ACTION ITEM ▸
Nothing should differ. Repeat every record as written.

(EXTRACTED RECORDS begins)

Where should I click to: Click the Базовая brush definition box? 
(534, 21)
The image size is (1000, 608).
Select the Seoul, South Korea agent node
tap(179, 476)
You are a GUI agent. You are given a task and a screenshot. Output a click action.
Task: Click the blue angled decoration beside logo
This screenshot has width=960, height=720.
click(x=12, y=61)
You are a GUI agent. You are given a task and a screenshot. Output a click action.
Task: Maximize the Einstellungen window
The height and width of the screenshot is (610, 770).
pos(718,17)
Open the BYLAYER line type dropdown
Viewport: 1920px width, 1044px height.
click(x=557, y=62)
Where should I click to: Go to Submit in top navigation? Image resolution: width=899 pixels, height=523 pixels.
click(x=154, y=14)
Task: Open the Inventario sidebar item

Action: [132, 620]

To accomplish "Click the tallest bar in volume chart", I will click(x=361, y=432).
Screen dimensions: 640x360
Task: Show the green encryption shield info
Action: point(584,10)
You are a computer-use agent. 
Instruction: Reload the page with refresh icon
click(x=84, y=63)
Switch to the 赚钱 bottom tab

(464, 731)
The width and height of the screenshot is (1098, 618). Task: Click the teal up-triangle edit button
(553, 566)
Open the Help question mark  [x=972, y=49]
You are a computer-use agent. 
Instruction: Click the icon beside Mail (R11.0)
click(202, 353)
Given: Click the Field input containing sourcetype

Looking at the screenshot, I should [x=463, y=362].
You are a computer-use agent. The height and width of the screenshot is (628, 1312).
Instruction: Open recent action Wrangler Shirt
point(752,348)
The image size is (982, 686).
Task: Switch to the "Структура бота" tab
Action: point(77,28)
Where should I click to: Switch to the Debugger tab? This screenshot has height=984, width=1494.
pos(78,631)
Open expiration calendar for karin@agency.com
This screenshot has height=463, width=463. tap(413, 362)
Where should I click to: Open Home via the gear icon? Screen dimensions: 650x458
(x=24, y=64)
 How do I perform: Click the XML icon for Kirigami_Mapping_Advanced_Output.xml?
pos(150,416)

(EXTRACTED RECORDS ends)

RESPONSE AREA ▸
Where should I click to: Click the Базовая brush definition box? 
(534, 21)
The image size is (1000, 608).
Select the Seoul, South Korea agent node
tap(179, 476)
You are a GUI agent. You are given a task and a screenshot. Output a click action.
Task: Click the blue angled decoration beside logo
This screenshot has width=960, height=720.
click(x=12, y=61)
You are a GUI agent. You are given a task and a screenshot. Output a click action.
Task: Maximize the Einstellungen window
The height and width of the screenshot is (610, 770).
pos(718,17)
Open the BYLAYER line type dropdown
Viewport: 1920px width, 1044px height.
click(x=557, y=62)
Where should I click to: Go to Submit in top navigation? Image resolution: width=899 pixels, height=523 pixels.
click(x=154, y=14)
Task: Open the Inventario sidebar item

Action: [132, 620]

To accomplish "Click the tallest bar in volume chart", I will click(x=361, y=432).
Screen dimensions: 640x360
Task: Show the green encryption shield info
Action: point(584,10)
You are a computer-use agent. 
Instruction: Reload the page with refresh icon
click(x=84, y=63)
Switch to the 赚钱 bottom tab

(464, 731)
The width and height of the screenshot is (1098, 618). Task: Click the teal up-triangle edit button
(553, 566)
Open the Help question mark  [x=972, y=49]
You are a computer-use agent. 
Instruction: Click the icon beside Mail (R11.0)
click(202, 353)
Given: Click the Field input containing sourcetype

Looking at the screenshot, I should [x=463, y=362].
You are a computer-use agent. The height and width of the screenshot is (628, 1312).
Instruction: Open recent action Wrangler Shirt
point(752,348)
The image size is (982, 686).
Task: Switch to the "Структура бота" tab
Action: point(77,28)
Where should I click to: Switch to the Debugger tab? This screenshot has height=984, width=1494.
pos(78,631)
Open expiration calendar for karin@agency.com
This screenshot has height=463, width=463. tap(413, 362)
Where should I click to: Open Home via the gear icon? Screen dimensions: 650x458
(x=24, y=64)
 How do I perform: Click the XML icon for Kirigami_Mapping_Advanced_Output.xml?
pos(150,416)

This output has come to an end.